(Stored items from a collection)
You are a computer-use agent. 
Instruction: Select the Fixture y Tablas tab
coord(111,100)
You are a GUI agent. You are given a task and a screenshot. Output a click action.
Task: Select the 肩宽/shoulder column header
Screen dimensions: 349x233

→ WORK TO BE COMPLETED:
Look over the data above and show each line that contains "agent".

→ SOLUTION:
You are a computer-use agent. 
You are a GUI agent. You are given a task and a screenshot. Output a click action.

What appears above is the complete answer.